§ DIRECTIVE:
Put the records into a two-column CSV with the headers input and output. Start with the line containing "This screenshot has height=512, width=868." and go through the line containing "chart-title: Other Income", including both. Give one row per record: its text goes under input and its answer under output, each in a single quoted field with line breaks changed to spaces.

§ EXCERPTED RECORDS:
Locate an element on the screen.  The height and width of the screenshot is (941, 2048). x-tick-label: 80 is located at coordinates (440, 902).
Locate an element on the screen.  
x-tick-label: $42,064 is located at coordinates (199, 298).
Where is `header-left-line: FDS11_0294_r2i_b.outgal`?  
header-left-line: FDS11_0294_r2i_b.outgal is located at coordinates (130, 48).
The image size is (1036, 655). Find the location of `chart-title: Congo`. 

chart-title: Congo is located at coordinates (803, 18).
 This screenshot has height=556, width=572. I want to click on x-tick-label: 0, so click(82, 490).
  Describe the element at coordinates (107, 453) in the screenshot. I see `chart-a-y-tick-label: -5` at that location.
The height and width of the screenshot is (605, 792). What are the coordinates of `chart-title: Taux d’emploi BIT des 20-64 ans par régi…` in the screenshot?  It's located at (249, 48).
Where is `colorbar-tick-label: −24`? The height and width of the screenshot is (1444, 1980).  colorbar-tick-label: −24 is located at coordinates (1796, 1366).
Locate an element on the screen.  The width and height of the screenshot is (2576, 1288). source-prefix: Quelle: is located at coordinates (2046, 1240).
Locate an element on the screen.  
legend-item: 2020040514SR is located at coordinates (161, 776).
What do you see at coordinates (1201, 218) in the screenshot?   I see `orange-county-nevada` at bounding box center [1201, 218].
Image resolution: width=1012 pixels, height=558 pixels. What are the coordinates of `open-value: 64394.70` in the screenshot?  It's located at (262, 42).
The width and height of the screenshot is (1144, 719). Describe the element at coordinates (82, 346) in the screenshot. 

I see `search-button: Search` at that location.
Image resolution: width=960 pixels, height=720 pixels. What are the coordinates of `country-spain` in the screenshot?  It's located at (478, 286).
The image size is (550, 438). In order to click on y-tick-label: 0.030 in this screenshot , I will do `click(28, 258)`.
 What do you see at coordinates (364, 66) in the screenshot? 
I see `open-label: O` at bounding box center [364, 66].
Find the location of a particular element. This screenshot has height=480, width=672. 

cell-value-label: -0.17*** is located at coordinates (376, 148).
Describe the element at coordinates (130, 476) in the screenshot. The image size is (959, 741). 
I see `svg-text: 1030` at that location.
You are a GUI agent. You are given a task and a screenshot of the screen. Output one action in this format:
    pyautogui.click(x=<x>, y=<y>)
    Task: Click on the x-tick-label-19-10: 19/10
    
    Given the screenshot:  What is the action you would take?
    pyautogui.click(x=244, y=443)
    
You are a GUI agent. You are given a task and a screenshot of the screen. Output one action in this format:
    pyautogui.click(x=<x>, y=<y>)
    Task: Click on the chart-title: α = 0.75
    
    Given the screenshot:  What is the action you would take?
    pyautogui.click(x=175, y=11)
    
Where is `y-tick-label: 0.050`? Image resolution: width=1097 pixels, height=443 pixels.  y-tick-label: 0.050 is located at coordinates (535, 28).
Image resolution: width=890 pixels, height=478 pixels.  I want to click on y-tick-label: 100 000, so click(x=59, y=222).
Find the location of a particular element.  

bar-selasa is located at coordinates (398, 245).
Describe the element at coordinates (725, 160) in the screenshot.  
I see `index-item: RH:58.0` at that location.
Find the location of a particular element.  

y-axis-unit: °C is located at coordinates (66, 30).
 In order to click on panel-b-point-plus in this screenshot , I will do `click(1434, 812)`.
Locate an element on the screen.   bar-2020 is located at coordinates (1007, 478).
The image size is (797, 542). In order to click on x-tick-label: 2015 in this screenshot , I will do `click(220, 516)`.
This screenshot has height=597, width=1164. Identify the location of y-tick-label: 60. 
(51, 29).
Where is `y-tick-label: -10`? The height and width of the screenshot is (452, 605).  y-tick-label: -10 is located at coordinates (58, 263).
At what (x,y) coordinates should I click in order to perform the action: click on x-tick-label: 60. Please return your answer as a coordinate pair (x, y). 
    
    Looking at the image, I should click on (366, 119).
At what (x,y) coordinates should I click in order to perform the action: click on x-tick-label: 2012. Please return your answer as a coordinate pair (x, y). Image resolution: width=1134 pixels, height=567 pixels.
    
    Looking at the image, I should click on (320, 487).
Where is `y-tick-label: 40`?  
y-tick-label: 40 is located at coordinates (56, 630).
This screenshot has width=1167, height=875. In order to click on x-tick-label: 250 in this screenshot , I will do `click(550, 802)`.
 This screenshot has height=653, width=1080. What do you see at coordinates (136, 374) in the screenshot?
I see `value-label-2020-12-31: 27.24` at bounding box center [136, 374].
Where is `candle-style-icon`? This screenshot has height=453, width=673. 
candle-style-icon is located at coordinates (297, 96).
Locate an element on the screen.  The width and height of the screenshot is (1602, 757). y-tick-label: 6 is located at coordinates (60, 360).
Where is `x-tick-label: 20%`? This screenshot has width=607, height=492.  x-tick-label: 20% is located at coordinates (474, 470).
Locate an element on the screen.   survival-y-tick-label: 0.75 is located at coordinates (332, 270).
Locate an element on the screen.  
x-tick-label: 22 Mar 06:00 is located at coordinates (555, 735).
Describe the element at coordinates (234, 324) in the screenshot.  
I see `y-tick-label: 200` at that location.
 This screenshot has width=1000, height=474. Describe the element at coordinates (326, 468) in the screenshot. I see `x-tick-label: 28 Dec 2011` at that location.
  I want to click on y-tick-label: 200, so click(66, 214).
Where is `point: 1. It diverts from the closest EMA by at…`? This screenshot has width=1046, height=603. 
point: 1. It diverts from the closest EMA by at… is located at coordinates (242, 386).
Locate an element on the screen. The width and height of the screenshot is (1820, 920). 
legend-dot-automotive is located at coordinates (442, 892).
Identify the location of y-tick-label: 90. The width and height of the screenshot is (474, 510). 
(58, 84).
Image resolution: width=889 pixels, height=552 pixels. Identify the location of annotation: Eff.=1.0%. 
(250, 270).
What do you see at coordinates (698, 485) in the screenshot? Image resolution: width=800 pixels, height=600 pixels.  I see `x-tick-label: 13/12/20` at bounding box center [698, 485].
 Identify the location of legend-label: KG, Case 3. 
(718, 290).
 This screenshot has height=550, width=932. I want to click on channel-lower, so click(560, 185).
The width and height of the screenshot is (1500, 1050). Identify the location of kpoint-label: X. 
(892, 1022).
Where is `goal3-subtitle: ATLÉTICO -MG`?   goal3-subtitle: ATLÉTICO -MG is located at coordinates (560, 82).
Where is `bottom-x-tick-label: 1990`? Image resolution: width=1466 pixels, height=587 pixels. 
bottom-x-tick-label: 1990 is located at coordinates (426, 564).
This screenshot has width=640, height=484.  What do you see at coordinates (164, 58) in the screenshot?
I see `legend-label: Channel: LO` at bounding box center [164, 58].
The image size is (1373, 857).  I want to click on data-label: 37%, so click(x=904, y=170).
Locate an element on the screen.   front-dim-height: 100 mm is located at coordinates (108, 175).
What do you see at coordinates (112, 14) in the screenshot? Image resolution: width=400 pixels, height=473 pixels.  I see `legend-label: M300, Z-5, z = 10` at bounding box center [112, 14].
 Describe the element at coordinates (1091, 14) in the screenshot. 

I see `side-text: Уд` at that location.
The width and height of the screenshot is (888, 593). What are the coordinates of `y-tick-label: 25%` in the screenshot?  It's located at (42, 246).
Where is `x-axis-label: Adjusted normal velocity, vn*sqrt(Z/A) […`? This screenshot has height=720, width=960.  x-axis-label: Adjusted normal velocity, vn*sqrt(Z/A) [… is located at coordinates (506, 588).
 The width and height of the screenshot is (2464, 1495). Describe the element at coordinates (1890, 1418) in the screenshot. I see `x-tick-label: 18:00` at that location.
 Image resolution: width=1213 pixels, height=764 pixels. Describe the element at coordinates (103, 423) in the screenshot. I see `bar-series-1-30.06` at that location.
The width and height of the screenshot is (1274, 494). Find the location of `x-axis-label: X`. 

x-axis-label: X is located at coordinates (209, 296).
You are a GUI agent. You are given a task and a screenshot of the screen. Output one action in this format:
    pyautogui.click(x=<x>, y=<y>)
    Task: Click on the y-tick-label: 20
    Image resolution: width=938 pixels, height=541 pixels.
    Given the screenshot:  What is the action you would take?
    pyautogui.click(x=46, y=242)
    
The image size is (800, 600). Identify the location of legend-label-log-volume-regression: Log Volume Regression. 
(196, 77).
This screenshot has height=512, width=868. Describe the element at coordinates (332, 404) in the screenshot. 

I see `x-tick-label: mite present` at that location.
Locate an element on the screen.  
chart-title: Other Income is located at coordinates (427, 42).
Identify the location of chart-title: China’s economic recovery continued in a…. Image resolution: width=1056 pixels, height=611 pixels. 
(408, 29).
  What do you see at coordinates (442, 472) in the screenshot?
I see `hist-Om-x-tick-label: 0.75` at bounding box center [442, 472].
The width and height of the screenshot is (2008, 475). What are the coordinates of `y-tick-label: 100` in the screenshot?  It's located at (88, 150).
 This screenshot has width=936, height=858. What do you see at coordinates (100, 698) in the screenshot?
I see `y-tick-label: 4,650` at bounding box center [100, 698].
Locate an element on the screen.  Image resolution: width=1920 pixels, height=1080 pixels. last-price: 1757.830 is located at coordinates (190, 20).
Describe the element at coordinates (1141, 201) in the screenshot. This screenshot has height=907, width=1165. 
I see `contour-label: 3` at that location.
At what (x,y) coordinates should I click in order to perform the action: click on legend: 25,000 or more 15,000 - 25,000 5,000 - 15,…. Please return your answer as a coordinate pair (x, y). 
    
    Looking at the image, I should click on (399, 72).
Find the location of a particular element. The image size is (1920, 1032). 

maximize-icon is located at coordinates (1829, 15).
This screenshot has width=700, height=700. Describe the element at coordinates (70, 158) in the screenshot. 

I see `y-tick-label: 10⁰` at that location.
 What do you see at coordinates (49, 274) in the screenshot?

§ TASK OUTPUT:
input,output
"This screenshot has height=512, width=868. Describe the element at coordinates (332, 404) in the screenshot.","I see `x-tick-label: mite present` at that location."
"Locate an element on the screen.","chart-title: Other Income is located at coordinates (427, 42)."